Problem statement: Replace "checkbox" with "toggle" in the listing from its start up to and including the line with "click(x=1522, y=81)", and output those lines with everything else unchanged.

Extracted records:
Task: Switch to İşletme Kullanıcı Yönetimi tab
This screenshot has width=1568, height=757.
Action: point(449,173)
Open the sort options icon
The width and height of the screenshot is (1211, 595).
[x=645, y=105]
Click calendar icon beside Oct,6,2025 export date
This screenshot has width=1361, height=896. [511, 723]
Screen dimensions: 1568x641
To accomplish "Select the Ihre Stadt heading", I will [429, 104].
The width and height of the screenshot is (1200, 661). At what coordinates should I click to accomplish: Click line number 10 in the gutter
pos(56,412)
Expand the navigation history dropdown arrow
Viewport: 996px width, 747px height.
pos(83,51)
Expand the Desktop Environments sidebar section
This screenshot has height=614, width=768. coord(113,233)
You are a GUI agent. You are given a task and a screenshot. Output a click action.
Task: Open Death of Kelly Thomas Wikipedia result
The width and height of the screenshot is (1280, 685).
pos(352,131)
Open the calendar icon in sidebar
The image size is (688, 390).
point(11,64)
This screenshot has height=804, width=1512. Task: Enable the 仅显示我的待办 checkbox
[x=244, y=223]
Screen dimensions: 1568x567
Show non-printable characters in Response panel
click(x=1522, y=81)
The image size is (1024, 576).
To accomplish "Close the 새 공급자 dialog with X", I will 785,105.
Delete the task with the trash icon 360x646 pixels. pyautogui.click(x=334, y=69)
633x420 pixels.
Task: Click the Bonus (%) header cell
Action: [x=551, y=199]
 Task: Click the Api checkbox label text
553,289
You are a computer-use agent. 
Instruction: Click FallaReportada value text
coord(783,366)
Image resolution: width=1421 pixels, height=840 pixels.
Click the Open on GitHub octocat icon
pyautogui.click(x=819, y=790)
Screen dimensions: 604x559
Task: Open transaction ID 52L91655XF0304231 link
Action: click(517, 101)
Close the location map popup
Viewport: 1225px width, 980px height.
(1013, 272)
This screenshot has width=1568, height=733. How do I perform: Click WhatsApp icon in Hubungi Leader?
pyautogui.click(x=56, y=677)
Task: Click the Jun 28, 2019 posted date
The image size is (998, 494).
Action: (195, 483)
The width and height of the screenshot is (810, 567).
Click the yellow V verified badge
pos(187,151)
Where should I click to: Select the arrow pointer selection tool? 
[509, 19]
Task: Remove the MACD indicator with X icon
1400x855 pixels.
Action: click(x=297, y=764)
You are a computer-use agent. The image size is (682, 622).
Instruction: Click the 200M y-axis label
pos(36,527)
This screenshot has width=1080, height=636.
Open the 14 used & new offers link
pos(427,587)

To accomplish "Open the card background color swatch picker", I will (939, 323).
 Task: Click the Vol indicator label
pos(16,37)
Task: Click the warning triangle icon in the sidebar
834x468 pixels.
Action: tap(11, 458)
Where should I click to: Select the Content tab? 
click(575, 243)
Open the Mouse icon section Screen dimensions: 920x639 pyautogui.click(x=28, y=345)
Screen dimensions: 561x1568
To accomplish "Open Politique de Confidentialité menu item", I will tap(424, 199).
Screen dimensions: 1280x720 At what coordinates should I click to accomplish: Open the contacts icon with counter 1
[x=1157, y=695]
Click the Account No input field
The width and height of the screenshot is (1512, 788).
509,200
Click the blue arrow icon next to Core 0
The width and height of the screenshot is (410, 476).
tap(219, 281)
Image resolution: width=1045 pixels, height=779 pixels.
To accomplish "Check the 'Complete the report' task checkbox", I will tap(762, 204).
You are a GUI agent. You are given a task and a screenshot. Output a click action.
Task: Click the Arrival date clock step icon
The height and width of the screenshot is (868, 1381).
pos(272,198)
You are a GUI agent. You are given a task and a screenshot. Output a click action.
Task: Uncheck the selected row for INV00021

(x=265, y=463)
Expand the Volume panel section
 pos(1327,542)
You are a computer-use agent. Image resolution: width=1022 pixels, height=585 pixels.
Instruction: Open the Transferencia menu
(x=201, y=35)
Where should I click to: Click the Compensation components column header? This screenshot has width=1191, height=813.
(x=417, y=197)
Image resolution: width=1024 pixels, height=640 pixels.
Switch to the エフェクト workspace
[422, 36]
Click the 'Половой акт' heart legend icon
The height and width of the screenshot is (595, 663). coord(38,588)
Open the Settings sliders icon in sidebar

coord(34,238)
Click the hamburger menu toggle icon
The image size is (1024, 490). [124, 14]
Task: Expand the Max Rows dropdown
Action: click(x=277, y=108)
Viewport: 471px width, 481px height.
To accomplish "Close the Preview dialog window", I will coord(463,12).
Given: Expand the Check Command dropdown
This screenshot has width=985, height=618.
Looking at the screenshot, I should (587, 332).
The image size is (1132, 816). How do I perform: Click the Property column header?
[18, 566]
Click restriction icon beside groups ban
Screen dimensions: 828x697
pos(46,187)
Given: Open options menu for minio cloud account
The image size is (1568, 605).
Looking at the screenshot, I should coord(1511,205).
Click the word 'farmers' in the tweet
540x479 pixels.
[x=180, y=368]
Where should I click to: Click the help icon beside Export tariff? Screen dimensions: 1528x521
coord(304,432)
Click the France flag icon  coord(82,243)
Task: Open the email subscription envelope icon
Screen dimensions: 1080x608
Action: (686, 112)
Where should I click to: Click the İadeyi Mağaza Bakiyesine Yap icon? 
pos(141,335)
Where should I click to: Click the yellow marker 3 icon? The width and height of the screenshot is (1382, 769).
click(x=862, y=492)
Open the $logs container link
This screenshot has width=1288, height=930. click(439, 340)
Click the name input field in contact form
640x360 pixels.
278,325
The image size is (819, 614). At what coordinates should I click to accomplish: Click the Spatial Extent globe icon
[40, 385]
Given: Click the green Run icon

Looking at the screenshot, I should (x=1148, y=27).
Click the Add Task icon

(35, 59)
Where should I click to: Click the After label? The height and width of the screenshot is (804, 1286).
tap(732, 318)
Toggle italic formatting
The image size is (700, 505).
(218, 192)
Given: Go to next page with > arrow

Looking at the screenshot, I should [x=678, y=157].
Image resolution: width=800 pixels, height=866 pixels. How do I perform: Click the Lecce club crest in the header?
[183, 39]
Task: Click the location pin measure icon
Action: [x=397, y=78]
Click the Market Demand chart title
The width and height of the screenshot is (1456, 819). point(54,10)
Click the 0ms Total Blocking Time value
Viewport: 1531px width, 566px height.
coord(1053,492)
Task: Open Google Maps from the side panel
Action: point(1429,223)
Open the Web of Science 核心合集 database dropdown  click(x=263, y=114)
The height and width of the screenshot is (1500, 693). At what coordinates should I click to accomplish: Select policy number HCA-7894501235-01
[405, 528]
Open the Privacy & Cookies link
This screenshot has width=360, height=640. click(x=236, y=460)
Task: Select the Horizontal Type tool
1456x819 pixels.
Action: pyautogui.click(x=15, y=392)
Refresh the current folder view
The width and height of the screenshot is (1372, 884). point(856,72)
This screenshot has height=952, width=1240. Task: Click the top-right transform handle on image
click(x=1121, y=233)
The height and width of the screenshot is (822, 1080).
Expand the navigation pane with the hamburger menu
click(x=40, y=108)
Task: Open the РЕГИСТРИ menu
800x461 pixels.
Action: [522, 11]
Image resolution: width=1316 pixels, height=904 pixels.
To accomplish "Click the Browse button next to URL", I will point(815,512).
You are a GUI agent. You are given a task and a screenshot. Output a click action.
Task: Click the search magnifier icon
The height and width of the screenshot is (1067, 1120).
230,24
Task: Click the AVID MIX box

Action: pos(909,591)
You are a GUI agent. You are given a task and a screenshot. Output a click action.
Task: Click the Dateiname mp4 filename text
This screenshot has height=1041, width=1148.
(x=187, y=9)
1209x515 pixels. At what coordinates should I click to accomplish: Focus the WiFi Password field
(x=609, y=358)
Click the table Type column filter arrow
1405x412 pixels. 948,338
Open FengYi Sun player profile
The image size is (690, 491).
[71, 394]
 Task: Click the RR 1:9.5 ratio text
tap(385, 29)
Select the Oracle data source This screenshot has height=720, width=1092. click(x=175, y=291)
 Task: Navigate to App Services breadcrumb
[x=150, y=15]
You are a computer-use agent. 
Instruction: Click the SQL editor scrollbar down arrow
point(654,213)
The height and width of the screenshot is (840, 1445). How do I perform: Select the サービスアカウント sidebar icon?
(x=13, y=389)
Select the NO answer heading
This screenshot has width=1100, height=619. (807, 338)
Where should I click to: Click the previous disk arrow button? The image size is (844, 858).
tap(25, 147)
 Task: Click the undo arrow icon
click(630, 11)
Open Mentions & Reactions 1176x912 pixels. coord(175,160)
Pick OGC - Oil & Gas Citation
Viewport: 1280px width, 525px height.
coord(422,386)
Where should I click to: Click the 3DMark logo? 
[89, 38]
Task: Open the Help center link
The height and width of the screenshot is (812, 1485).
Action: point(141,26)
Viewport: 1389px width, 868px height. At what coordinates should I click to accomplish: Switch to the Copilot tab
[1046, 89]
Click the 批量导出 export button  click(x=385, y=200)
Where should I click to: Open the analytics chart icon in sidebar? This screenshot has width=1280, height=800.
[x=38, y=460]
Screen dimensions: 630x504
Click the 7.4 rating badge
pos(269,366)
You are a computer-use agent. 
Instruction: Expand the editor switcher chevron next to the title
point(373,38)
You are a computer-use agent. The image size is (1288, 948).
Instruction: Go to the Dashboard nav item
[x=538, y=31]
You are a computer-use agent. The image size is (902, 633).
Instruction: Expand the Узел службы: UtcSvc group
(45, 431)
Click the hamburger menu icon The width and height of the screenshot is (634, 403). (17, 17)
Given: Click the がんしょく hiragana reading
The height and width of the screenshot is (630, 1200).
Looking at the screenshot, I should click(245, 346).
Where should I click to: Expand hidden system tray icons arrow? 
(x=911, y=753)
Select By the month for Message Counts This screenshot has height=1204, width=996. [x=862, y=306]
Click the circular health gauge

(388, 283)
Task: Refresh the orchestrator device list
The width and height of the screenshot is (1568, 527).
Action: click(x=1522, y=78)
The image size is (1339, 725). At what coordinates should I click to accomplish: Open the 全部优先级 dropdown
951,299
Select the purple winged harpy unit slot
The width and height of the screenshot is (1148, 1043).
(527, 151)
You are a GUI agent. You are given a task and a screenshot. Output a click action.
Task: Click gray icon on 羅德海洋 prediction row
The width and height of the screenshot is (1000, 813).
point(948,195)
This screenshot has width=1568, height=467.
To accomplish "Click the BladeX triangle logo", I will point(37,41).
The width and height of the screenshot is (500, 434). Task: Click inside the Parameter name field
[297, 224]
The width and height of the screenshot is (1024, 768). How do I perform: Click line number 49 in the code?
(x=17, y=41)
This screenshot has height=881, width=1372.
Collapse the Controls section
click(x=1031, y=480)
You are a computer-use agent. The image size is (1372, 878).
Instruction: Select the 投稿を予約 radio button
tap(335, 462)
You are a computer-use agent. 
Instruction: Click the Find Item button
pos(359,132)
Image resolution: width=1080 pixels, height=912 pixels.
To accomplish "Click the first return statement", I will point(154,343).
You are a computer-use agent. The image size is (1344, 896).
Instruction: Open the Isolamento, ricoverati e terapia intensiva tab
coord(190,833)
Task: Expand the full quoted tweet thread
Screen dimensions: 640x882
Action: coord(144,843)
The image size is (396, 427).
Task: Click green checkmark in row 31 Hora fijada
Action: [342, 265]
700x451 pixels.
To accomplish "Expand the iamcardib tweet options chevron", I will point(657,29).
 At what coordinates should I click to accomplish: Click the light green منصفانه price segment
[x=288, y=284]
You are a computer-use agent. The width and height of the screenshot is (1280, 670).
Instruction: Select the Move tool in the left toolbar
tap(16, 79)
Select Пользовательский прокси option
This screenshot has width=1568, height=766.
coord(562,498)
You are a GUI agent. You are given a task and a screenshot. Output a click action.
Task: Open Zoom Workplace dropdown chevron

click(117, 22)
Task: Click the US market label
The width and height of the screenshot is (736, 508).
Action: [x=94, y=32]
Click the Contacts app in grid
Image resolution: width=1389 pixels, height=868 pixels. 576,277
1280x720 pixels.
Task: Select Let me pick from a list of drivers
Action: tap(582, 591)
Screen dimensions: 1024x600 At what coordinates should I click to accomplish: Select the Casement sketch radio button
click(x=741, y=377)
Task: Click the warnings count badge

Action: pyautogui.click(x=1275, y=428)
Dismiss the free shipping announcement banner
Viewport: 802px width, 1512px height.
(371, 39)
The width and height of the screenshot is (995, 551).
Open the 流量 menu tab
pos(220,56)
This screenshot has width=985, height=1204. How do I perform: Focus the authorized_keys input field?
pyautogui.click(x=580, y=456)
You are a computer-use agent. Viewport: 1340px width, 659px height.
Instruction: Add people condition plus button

Output for this task:
Task: Switch to İşletme Kullanıcı Yönetimi tab
This screenshot has width=1568, height=757.
Action: point(449,173)
Open the sort options icon
The width and height of the screenshot is (1211, 595).
[x=645, y=105]
Click calendar icon beside Oct,6,2025 export date
This screenshot has width=1361, height=896. [511, 723]
Screen dimensions: 1568x641
To accomplish "Select the Ihre Stadt heading", I will [429, 104].
The width and height of the screenshot is (1200, 661). At what coordinates should I click to accomplish: Click line number 10 in the gutter
pos(56,412)
Expand the navigation history dropdown arrow
Viewport: 996px width, 747px height.
pos(83,51)
Expand the Desktop Environments sidebar section
This screenshot has height=614, width=768. coord(113,233)
You are a GUI agent. You are given a task and a screenshot. Output a click action.
Task: Open Death of Kelly Thomas Wikipedia result
The width and height of the screenshot is (1280, 685).
pos(352,131)
Open the calendar icon in sidebar
The image size is (688, 390).
point(11,64)
This screenshot has height=804, width=1512. Task: Enable the 仅显示我的待办 toggle
[x=244, y=223]
Screen dimensions: 1568x567
Show non-printable characters in Response panel
click(x=1522, y=81)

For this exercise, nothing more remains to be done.